SOURCE INFORMATION:
● ● ●

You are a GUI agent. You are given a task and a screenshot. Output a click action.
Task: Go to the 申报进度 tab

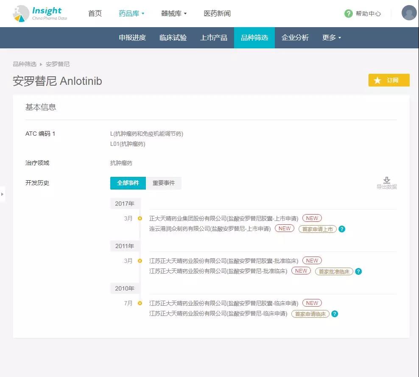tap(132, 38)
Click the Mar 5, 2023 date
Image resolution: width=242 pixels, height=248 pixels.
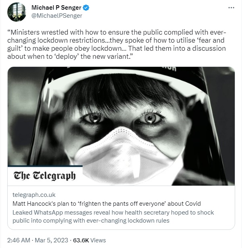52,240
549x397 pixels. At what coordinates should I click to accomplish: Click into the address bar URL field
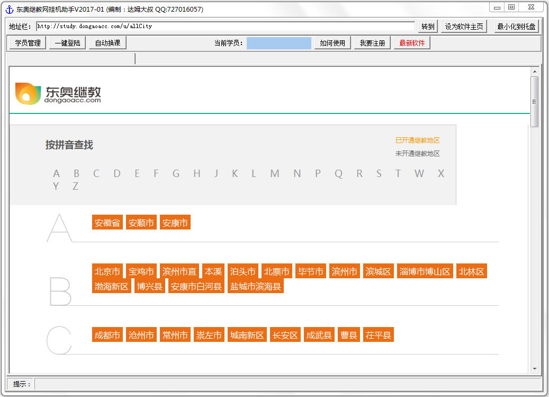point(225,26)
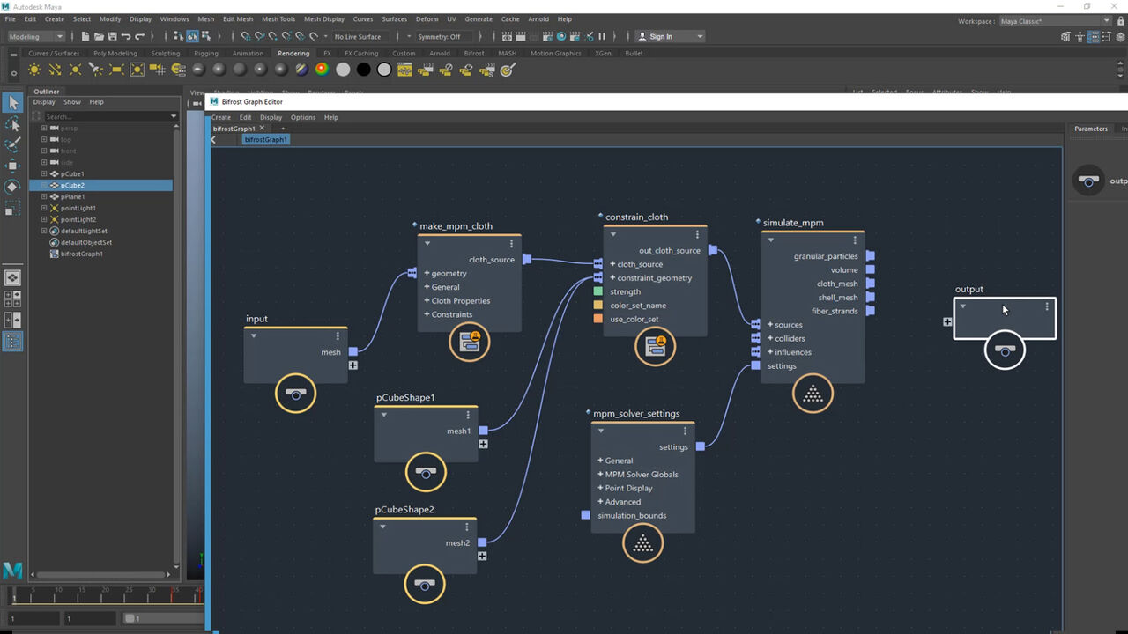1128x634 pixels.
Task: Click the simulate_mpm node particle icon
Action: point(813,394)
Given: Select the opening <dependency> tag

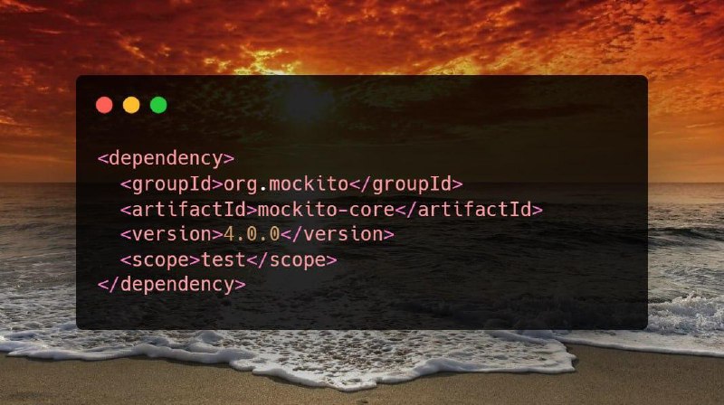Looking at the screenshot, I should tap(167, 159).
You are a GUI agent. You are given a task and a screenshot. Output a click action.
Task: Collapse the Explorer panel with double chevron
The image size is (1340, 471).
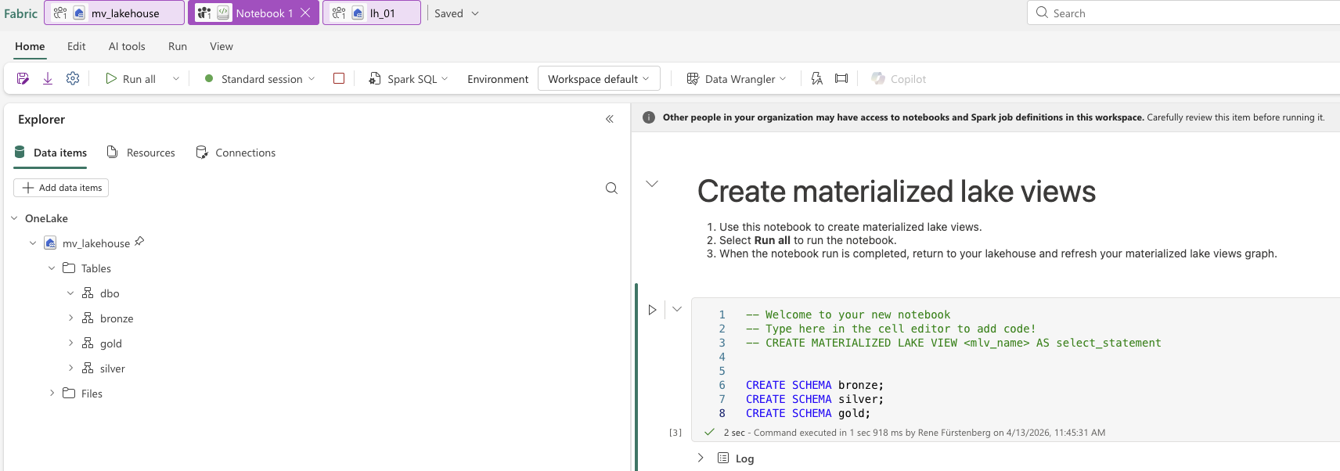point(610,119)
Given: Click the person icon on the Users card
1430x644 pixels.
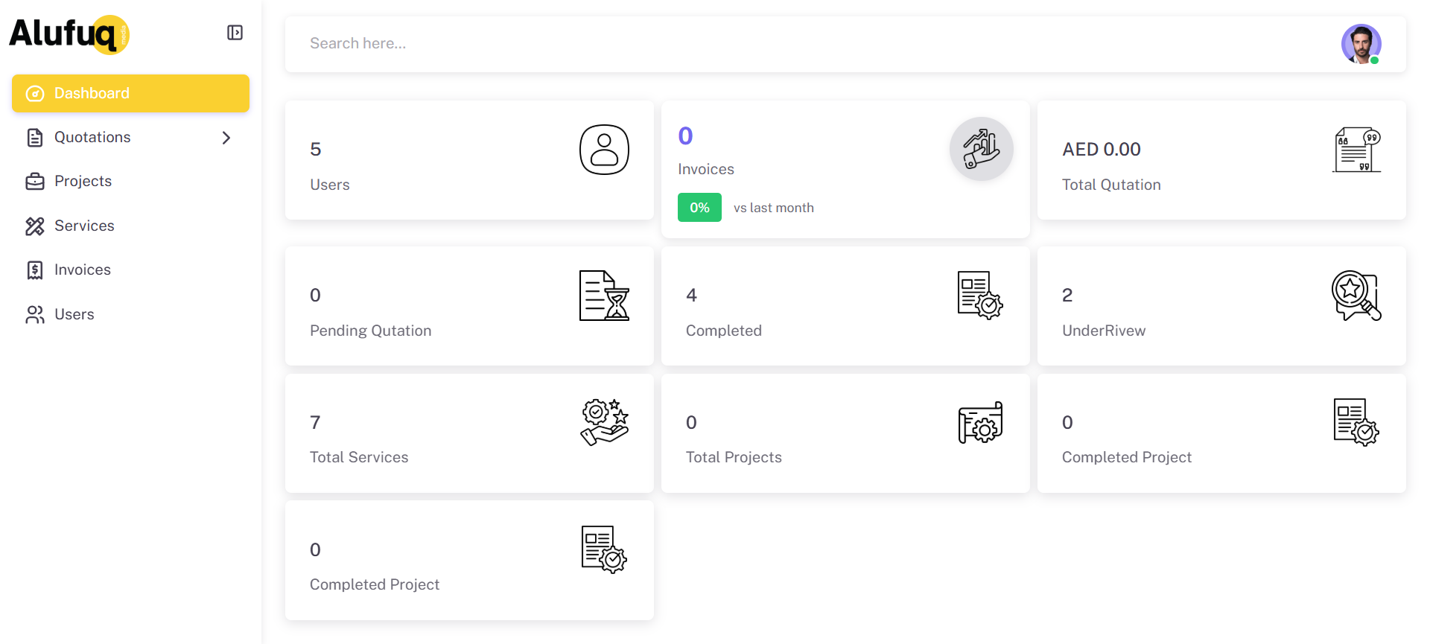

● ● ●

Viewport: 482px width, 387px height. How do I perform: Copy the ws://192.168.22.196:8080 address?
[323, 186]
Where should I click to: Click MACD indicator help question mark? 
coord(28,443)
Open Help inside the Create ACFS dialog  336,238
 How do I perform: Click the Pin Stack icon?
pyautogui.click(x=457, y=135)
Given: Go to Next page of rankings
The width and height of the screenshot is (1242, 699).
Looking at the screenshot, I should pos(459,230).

● ● ●

WHAT YOU ARE ASKED TO DO:
Leaving out all pictures, set down exactly the lines of the material above, from the line with "Image resolution: width=242" to the line with "1430x644 pixels." inclusive, and no others.

RESULT FOR THIS EXERCISE:
Image resolution: width=242 pixels, height=248 pixels.
52,240
549x397 pixels. At what coordinates should I click to accomplish: Click into the address bar URL field
point(225,26)
1128x634 pixels.
Task: Click the simulate_mpm node particle icon
Action: point(813,394)
Given: Select the opening <dependency> tag

Looking at the screenshot, I should tap(167, 159).
You are a GUI agent. You are given a task and a screenshot. Output a click action.
Task: Collapse the Explorer panel with double chevron
The image size is (1340, 471).
point(610,119)
Given: Click the person icon on the Users card
1430x644 pixels.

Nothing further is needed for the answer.